The two Schumann songs also set to Ruckert poems took the recital out of the universe of Mahler into the broader world of the 19th century German art song. Each of the love songs was exquisite and sad, leading finally into Goethe, the romantic heart of the genre. Hugo Wolf’s Goethe songs were filled with even more emotion and drama, with the penultimate “So laßt mich scheinen,” perhaps the most effecting.
The second half of the concert also began with strength, with Duparc’s “Invitation au voyage,” from Baudelaire. A masterpiece of the period, it is certainly one of the most beautiful songs ever written. The selections from Baudelaire were both typical and superlative. Debussy’s impressionist “Le jet d’eau,” created a marvelous contrast in tone and style to the more Romantic Duparc. The poems set to music by the lesser-known 20th century composers Pierre Capdevielle and Henri Sauget were also excellent choices.
After the serious German Romantics and the languid French, Dame Felicity finally went home, back across the channel to Noel Coward. Three songs from the little-known operetta Conversation Piece were absolutely charming. Her superb accompanist, Graham Johnson, joined her in a brief duet to set up the dramatic scene. Coward’s levity and humor, flawlessly performed, was the perfect foil to brighten the darkness of the evening.

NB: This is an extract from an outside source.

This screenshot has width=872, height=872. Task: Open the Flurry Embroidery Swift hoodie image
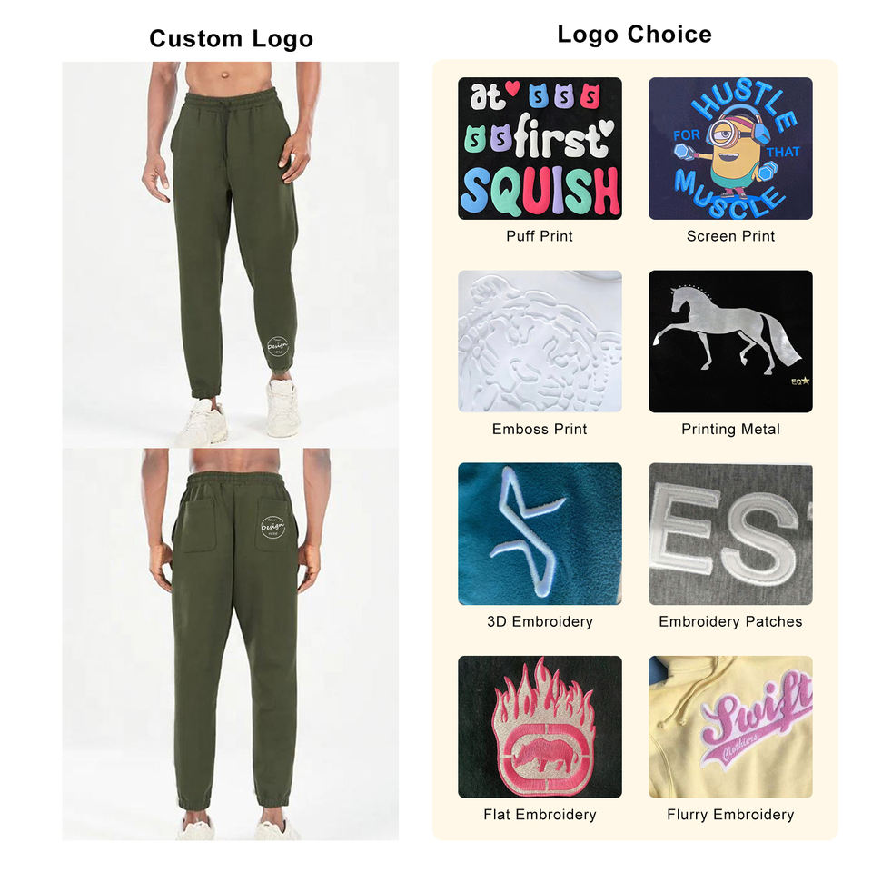(x=730, y=727)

The final songs from French operetta, based on texts by Sacha Guitry, were full of atmosphere, character and delight. While she did not create spectacle or catharsis, Dame Felicity Lott gave us a splendid sunset of art songs and beauty. Her program was thoughtfully, even brilliantly composed. She saved some of the very best, “If Love Were All” by Noel Coward and Poulenc’s “Les chemins de l'amour,” for the perfect encores.